### WHAT IS NEEDED
With pictures excluded, retype exactly every line from the one containing "You are a computer-use" to the end of the records below.

***** DATA EXTRACTS *****

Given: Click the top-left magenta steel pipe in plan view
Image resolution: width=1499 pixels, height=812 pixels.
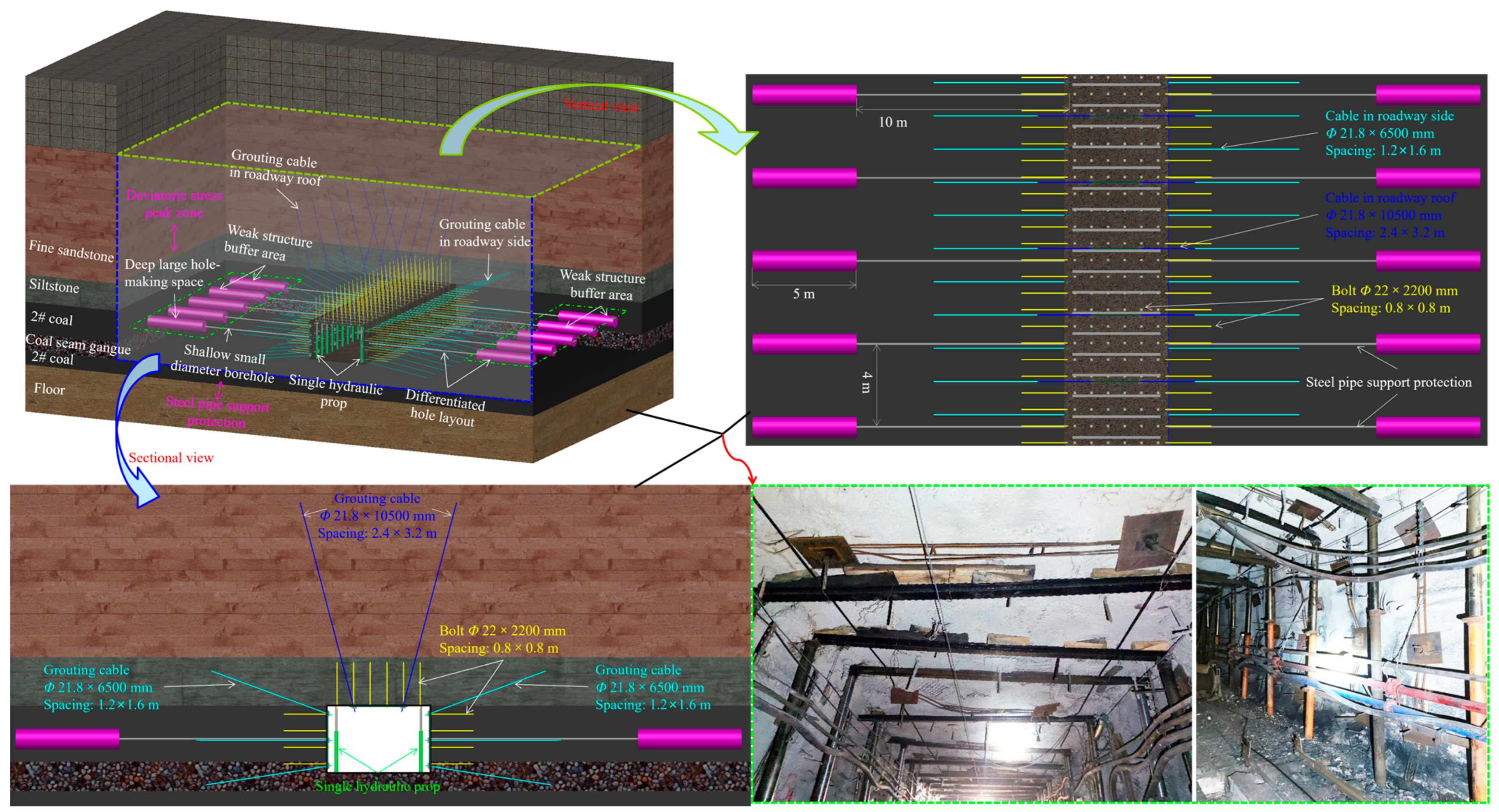Looking at the screenshot, I should [804, 95].
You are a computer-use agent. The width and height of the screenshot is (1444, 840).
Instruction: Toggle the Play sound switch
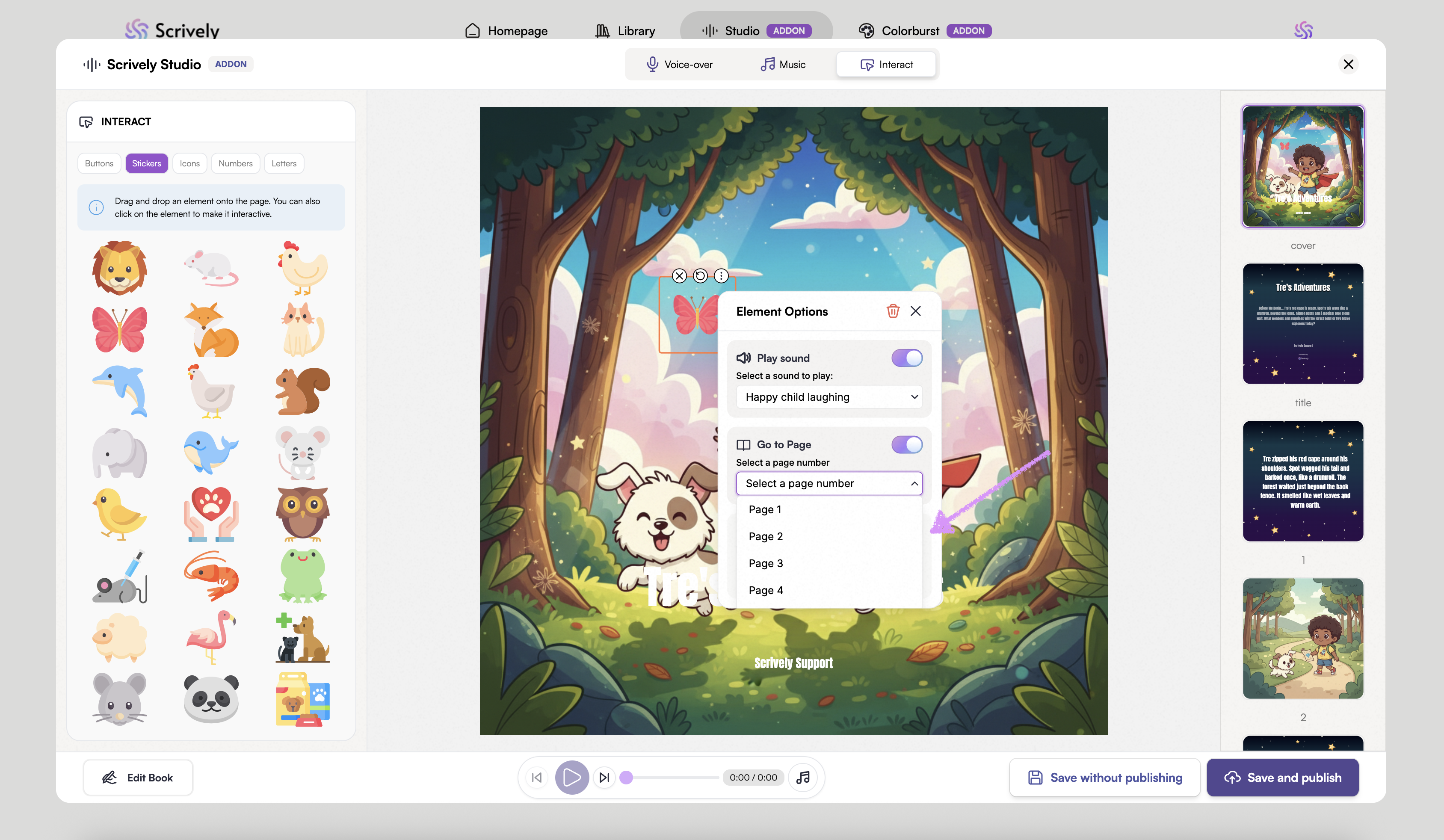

*****

### RESPONSE TO THE EXERCISE
You are a computer-use agent. The width and height of the screenshot is (1444, 840).
Instruction: Toggle the Play sound switch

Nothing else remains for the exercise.